Yeah between the forced binding arbitration and their claims to wanting to start pre-roll ads, Roku is dead to me, I will never buy another device from them nor recommend them to anyone.
It sucked when Crashplan’s home client went under. If you installed the client on two computers with internet access, it would let you set the remote computer as a target. Encryption was done at the source, it had dedupe, versioning. It ate a little ram but it was really nice.
Yep, I tried Tailscale at home… 3 weeks later I started using it at work, so insanely easy.
Test out that Nix, Mine refused to let me install from it when I just shoved their iso in Ventoy.
Someone got a hackintosh running from ventoy on specific hardware
I’m running something surprisingly close to most of what you’re asking for sans the immich which I’m waiting on stability from them first. That warning at the time of their site that says it’s under constant development and not to use it as your primary picture store is a bit worrisome.
Unraid with 2 video cards
Plex gets accessed remotely via its own remote capabilities
Jellyfin gets accessed remotely via tailscale
SearXNG is access remotely via cloudflare
I have a secondary Plex server sitting on a raspberry pi with the backup pi hole
I am preparing to set up a peertube. Haven’t had a lot of luck with the container on unraid. I run a fair amount of proxmox at work so I’ll probably just use proxmox for it.
I run a separate dedicated system completely for my cameras. Not running frigate yet but I’ll get around to it eventually using blue iris at the moment.
My unraid gets as much uptime as updates allow. I love being able to just jbod my media discs together and still have some protection with parity.
I find the containerized version of Plex to be more stable than my VM version but that’s probably my own fault as I’m oversubscribing the vm.
Yeah, it’s about barrier to entry. Any question will bypass dumb automation, even hard captcha is defeated by a Task Rabbit or Fiverr job to make 10 accounts and post some s#!t
Probably at some point in the future, the automation tools they’re using will support throwing in a GPT API token. But AI calls aren’t free so maybe we’ll squeak by.
There’s also the real possibility that if somebody is actually using AI the bot text will be good enough that nobody will know for certain it’s a bot.
Not OP, but my ISP blocks those :)
hell it’s almost worth it just for the Suricata IDS/Blocking :)
Minimum open services is indeed best practice but be careful about making statements that the attack surface is relegated to open inbound ports.
Even Enterprise gear gets hit every now and then with a vulnerability that’s able to bypass closed port blocking from the outside. Cisco had some nasty ones where you could DDOS a firewall to the point the rules engine would let things through. It’s rare but things like that do happen.
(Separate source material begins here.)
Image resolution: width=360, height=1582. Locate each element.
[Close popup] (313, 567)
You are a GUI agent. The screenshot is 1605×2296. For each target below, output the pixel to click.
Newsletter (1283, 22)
You can also have vulnerabilities with clients/services inside your network. Somebody gets someone in your family to click on something or someone slips a mickey inside one of your container updates, all of a sudden you have a rat on the inside. Hell even baby monitors are a liability these days.
I wish all the home hardware was better at zero trust. Keeping crap in isolation networks and setting up firewalls between your garden and your clients can either be prudent or overkill depending on your situation. Personally I think it’s best for stuff that touches the web to only be allowed a minimum amount of network access to internal devices. Keep that Plex server isolated from your document store if you can.